In the embodiment of the application, a plurality of tables and problems corresponding to the tables are acquired, wherein the tables comprise table fields and values corresponding to the table fields; based on a plurality of preset SQL templates, respectively generating SQL sentences corresponding to all tables, wherein one table correspondingly generates a plurality of SQL sentences, the SQL sentences comprise a first SQL sentence and a second SQL sentence, the first SQL sentence is associated with a problem corresponding to the table, and the second SQL sentence is not associated with the problem corresponding to the table; determining a problem associated with a second SQL statement of a table of a second portion of the plurality of tables based on a first SQL statement of a table of the first portion of the plurality of tables; determining an execution result of each SQL sentence based on the problems and the SQL sentences correspondingly associated with the tables of the first part and the second part; based on the related problems, SQL sentences and execution results of the tables of the first part and the second part, a table question-answer model is obtained through training, so that a large quantity of pre-training corpus required by the table question-answer model training can be obtained through a small quantity of marked real data, the cost of the table question-answer model training is reduced, the accuracy of the table question-answer model prediction result is improved, and the table question-answer model capable of accurately predicting answers of the table question-answer task can be trained at low cost.
It should be noted that, the embodiment of the storage medium and the embodiment of the training method of the form question-answer model in the present application are based on the same inventive concept, so that the specific implementation of the embodiment may refer to the implementation of the foregoing corresponding training method of the form question-answer model, and the repetition is omitted.
Further, corresponding to the method shown in fig. 3, based on the same technical concept, the embodiment of the present application further provides a storage medium, which is used to store computer executable instructions, in a specific embodiment, the storage medium may be a U disc, an optical disc, a hard disk, etc., where the computer executable instructions stored in the storage medium can implement the following flow when executed by a processor:
acquiring a target form question-answering task, wherein the target form question-answering task comprises a form and a problem corresponding to the form;
and outputting answers of the target form questions and answers by inputting the target form questions and answers into a preset form question and answer model, wherein the preset form question and answer model is obtained based on training steps of the method in any one embodiment of the figures 1 to 2.

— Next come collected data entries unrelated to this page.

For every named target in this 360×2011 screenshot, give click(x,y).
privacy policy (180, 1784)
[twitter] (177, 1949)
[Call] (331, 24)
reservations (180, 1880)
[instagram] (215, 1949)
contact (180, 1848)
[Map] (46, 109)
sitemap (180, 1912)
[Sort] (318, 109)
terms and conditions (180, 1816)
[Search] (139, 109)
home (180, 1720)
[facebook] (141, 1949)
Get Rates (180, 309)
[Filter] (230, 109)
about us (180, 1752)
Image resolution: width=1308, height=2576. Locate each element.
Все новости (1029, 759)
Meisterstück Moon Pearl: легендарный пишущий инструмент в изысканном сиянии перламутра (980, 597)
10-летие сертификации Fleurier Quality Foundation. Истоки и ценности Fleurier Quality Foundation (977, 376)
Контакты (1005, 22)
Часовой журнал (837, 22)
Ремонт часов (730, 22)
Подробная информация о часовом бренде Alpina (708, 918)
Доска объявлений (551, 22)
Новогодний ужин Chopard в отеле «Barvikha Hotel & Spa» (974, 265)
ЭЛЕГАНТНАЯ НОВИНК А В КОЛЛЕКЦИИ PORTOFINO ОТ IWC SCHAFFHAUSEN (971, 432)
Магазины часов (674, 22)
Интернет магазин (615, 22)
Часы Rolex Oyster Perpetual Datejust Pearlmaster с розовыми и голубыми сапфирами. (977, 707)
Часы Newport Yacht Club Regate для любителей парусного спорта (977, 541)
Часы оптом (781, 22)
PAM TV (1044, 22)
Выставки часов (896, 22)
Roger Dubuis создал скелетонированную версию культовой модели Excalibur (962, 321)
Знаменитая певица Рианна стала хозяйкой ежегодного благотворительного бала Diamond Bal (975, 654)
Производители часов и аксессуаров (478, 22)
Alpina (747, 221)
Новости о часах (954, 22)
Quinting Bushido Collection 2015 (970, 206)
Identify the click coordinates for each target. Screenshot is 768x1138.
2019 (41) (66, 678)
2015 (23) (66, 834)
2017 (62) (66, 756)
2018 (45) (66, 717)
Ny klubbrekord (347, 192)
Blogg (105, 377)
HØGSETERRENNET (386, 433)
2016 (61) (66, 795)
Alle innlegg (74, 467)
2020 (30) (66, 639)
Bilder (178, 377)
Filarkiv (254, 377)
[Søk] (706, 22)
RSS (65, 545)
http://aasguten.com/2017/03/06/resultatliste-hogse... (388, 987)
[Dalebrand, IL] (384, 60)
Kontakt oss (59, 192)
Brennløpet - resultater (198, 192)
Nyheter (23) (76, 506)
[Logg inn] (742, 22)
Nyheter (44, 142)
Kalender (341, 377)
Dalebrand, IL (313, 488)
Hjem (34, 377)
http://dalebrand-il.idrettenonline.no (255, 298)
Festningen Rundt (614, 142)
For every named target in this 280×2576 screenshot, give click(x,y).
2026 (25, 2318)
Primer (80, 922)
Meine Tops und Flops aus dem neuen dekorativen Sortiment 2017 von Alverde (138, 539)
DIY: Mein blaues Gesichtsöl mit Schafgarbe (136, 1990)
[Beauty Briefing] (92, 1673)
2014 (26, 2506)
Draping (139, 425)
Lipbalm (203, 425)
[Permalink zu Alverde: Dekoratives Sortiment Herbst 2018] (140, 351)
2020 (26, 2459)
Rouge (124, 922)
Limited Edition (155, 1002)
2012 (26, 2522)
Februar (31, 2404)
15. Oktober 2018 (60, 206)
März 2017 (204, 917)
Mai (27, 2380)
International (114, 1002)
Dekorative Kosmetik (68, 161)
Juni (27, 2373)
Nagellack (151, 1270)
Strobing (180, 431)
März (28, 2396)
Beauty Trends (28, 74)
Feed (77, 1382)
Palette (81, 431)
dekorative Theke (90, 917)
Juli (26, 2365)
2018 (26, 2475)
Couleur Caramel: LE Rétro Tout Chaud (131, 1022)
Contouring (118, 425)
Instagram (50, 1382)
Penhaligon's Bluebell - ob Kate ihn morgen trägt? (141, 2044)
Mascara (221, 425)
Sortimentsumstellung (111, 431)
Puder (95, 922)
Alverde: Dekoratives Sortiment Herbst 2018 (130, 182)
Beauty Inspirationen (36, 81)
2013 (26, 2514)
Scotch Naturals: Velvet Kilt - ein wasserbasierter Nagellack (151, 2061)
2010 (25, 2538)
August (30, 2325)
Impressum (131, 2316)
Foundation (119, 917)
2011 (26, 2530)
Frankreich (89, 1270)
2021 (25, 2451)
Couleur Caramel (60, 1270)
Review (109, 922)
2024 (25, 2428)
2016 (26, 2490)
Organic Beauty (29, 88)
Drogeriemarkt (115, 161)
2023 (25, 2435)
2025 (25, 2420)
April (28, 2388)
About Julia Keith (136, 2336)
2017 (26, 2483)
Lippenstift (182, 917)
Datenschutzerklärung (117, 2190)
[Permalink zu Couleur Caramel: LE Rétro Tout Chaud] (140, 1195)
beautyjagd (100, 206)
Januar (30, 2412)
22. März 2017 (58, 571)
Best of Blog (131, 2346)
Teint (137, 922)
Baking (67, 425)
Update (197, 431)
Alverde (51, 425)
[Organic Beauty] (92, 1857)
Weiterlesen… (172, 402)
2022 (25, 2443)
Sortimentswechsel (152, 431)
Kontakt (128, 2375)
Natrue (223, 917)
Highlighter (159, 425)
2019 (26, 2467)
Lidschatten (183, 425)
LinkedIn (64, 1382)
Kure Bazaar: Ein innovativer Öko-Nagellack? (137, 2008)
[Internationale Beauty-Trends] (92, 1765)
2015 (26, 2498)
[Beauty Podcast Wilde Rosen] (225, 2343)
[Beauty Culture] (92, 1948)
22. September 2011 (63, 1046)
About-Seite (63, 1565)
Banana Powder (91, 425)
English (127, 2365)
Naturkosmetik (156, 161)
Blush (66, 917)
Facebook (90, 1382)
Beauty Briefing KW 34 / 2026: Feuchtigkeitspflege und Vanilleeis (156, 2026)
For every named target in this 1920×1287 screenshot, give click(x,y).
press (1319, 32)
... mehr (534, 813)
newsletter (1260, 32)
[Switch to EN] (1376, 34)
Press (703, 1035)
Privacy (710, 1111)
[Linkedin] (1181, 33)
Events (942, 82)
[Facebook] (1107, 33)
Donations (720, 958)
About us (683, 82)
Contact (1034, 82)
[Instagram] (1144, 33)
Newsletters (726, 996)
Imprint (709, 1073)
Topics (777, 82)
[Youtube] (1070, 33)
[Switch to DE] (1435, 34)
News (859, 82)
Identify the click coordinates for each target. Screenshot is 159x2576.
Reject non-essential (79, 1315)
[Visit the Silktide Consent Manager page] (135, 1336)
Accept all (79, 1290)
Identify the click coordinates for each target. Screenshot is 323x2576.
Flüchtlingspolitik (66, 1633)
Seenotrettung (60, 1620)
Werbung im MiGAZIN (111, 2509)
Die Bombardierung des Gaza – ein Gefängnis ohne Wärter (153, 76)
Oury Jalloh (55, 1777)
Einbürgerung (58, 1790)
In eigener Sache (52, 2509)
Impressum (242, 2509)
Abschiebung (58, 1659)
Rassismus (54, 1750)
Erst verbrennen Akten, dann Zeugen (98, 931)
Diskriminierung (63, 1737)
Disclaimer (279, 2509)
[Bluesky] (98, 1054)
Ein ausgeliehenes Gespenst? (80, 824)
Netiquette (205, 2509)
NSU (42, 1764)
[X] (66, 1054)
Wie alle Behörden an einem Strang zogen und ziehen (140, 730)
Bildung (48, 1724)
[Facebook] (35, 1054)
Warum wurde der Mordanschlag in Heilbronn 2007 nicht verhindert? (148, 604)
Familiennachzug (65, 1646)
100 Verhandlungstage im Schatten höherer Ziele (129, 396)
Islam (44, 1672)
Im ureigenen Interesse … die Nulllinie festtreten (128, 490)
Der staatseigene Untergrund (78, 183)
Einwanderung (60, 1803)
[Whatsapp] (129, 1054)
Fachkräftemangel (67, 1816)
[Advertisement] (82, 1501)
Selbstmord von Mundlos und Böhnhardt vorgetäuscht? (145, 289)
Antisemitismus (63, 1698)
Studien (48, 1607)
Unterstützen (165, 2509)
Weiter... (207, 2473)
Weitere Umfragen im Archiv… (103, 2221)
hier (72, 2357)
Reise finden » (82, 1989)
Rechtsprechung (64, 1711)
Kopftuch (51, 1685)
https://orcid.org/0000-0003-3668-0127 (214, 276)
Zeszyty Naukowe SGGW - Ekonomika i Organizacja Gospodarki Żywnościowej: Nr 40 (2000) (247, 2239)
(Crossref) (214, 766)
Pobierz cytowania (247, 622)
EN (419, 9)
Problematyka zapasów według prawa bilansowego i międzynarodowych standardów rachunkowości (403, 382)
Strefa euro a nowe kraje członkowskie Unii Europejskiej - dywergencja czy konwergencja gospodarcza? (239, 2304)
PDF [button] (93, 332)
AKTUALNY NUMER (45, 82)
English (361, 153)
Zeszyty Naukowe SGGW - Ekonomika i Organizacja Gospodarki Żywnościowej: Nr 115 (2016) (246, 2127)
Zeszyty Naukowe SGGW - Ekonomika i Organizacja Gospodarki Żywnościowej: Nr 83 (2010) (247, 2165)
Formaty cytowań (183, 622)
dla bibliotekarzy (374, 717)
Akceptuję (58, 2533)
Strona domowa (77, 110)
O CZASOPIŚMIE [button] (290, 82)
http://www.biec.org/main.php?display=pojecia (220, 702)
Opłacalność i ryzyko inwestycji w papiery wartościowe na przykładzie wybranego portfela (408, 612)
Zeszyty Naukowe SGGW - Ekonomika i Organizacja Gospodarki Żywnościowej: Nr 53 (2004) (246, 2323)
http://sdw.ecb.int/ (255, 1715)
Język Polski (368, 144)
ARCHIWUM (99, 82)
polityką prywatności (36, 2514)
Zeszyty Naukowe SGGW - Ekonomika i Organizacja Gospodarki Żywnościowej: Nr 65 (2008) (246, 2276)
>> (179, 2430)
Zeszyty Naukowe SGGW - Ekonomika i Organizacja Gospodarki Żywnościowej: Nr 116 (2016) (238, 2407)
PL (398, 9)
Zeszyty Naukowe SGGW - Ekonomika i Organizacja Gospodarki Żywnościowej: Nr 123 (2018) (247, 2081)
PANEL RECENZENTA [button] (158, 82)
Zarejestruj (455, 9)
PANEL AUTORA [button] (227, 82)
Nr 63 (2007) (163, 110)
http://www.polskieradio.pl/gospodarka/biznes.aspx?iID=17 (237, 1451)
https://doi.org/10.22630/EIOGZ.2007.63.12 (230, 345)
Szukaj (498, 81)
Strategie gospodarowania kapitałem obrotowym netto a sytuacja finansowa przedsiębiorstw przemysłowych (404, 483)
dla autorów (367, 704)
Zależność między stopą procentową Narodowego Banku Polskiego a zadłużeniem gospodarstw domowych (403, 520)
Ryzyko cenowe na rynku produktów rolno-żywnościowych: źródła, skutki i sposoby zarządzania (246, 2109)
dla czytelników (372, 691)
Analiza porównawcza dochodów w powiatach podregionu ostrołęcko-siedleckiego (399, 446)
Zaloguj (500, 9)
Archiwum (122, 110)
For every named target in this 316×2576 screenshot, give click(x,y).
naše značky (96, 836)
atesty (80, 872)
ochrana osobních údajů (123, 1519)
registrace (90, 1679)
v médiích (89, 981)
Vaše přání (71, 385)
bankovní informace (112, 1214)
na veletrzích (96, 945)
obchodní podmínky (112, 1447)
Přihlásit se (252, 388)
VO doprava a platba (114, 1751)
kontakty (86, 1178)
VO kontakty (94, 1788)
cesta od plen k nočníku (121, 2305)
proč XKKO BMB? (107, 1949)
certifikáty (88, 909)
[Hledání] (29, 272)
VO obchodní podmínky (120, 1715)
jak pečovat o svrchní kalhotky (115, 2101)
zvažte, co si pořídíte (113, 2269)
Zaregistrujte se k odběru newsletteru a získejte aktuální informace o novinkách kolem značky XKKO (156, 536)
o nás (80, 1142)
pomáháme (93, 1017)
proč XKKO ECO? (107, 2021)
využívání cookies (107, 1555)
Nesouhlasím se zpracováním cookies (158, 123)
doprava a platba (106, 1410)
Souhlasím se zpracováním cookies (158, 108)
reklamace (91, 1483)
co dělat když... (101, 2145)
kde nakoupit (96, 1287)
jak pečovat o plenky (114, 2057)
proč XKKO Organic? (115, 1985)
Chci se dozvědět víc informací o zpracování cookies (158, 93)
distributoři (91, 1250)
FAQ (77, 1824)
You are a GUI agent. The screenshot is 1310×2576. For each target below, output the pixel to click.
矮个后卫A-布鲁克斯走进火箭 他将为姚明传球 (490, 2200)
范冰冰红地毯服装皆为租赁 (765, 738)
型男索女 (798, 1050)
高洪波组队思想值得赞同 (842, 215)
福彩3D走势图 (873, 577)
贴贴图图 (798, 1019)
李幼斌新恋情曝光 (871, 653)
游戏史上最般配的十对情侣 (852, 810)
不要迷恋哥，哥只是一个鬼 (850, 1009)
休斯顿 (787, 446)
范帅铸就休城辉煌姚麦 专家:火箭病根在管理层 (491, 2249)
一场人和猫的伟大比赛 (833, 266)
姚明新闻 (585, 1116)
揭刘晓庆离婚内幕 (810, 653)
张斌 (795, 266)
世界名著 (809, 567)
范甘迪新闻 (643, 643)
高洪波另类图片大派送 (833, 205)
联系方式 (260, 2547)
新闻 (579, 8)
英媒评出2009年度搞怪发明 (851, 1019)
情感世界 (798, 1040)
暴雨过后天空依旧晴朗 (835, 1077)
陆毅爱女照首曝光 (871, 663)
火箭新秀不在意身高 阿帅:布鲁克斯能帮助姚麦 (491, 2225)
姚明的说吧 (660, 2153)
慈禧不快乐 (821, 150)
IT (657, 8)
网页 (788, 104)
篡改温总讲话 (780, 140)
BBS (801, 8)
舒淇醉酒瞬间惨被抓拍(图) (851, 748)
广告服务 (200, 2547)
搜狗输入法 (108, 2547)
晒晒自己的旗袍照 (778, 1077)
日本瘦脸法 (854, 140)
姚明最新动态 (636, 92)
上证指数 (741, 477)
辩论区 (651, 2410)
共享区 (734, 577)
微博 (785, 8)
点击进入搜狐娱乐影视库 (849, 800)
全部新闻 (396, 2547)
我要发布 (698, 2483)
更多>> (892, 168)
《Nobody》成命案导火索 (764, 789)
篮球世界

In the embodiment of the application, the table question-answering task comprising the table and the questions corresponding to the table is input into the preset table question-answering model, so that the accurate answer of the corresponding table question-answering task can be output.
It should be noted that, in the embodiment of the present application related to the computer device and the embodiment of the method related to the processing method of the form question-answer task in the present application are based on the same inventive concept, so that the specific implementation of this embodiment may refer to the implementation of the foregoing corresponding processing method of the form question-answer task, and the repetition is omitted.
Further, according to the method shown in fig. 1 to 3, based on the same technical concept, the embodiment of the present application further provides computer software, where the computer software is stored in a storage medium, and the computer software is executed by at least one processor to implement the training method of the form question-answer model or the processing method of the form question-answer task.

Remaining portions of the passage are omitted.